In a campaign video released last year, Trump promised that if re-elected, he would “immediately reissue” an executive order from 2020 giving him the power “to remove rogue bureaucrats.”

“And I will exercise that power very aggressively,” he declared.

Trump also said he will “totally reform” the justice system that in 2016 and 2017 approved the FBI’s requests to wiretap his former adviser’s communications.

Remove ‘massive’ amounts of security clearances

On another podcast two months ago, Patel said everyone involved in “Russiagate” should be stripped of their security clearance.

According to Patel, there is a “massive” list of such officials, from the FBI and Justice Department to the CIA and the US military.

“They all still have permits,” including those who left the government for private sector jobs, so “everyone” should lose their permits, Patel said.

Patel said he has personally “recommended” to Trump that the new administration also strip any security clearances still held by the then-51 former intelligence officials, including former Director of National Intelligence James Clapper and former CIA Director John Brennan , who in October 2020, just weeks before the 2020 presidential election, signed a letter rejecting the public release of emails from Hunter Biden’s laptop as part of a “Russian Information Operation.”

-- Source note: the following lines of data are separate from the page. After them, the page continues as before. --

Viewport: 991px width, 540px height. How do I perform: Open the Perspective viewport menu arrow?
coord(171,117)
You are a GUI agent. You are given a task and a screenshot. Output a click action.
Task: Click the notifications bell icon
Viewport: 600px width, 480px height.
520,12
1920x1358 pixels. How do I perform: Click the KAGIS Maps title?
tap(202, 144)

“We would like to emphasize that we do not know whether the emails … are genuine or not and that we have no evidence of Russian involvement,” they wrote. “(But if) we’re right, this is Russia trying to influence how Americans vote in this election, and we strongly believe that Americans need to be aware of this.”

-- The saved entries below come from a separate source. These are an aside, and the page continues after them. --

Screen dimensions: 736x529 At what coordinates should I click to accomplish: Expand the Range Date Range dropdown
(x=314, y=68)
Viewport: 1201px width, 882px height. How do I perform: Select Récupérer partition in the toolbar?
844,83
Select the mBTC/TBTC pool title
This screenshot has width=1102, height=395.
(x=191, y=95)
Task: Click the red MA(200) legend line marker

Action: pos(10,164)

Trump and his allies have accused the 51 former intelligence officials of trying to influence the 2020 election themselves. And that’s why Patel wants Trump to strip them of their clearances.

“Because it’s warranted,” Patel said. “It’s not an act of revenge. They’ve had opportunities to retire and all 51 of them have been doubled and tripled. So retire them. I think he will.”

‘Close’ FBI Headquarters

Speaking on Thursday’s podcast about FBI headquarters in Washington, DC — where more than 7,000 agents, analysts, administrative staff and other employees work — Patel said the new Trump administration should “shut that building down.”

“Open the next day as the museum of the Deep State,” he added.

Patel said the FBI would then have to leave about 50 people from its staff somewhere in Washington to help keep the agency running and send the thousands of other employees into the field to join the 16,000 employees already there.

Meanwhile, Patel said in his book that the Justice Department should “drastically limit” the number of cases it prosecutes in Washington because Washington is “perhaps the most liberal jurisdiction in America.”

Still release classified documents

On Thursday’s podcast, Patel described Trump’s election victory as a “mandate for the truth” about the “corruption” in government.

Therefore, he said, the new Trump administration should “get out all the remaining documents that were blocked” by the Biden administration and by “Deep State” efforts in other administrations.

Patel has long called for the public release of documents still unreleased from the FBI’s investigation into Trump and alleged ties to Russia.

On January 19, 2021, Trump’s last full day in office, the outgoing president announced that he had declassified a binder containing many of these documents. However, for reasons that remain unclear, none of the documents were ever officially released.

Now, as president again, Trump “can reveal the documents that these people have been writing for decades, allowing (their) corrupt activities,” Patel said Thursday.

“He’ll come in there and maybe give them the Epstein list and maybe the P. Diddy list,” Patel added, referring to documents involving late sex offender Jeffrey Epstein and hip-hop mogul Sean “Diddy” Combs, who are in denial. wrongdoing in the sexual abuse cases recently brought against him and maintains his innocence in the criminal charges he faces.

In the campaign video released last year, Trump promised to establish a “Truth and Reconciliation Commission” that will “declassify and make public all documents on Deep State espionage, censorship and corruption.”

It’s all part of “my plan to dismantle the Deep State and reclaim our democracy from Washington corruption once and for all,” he said.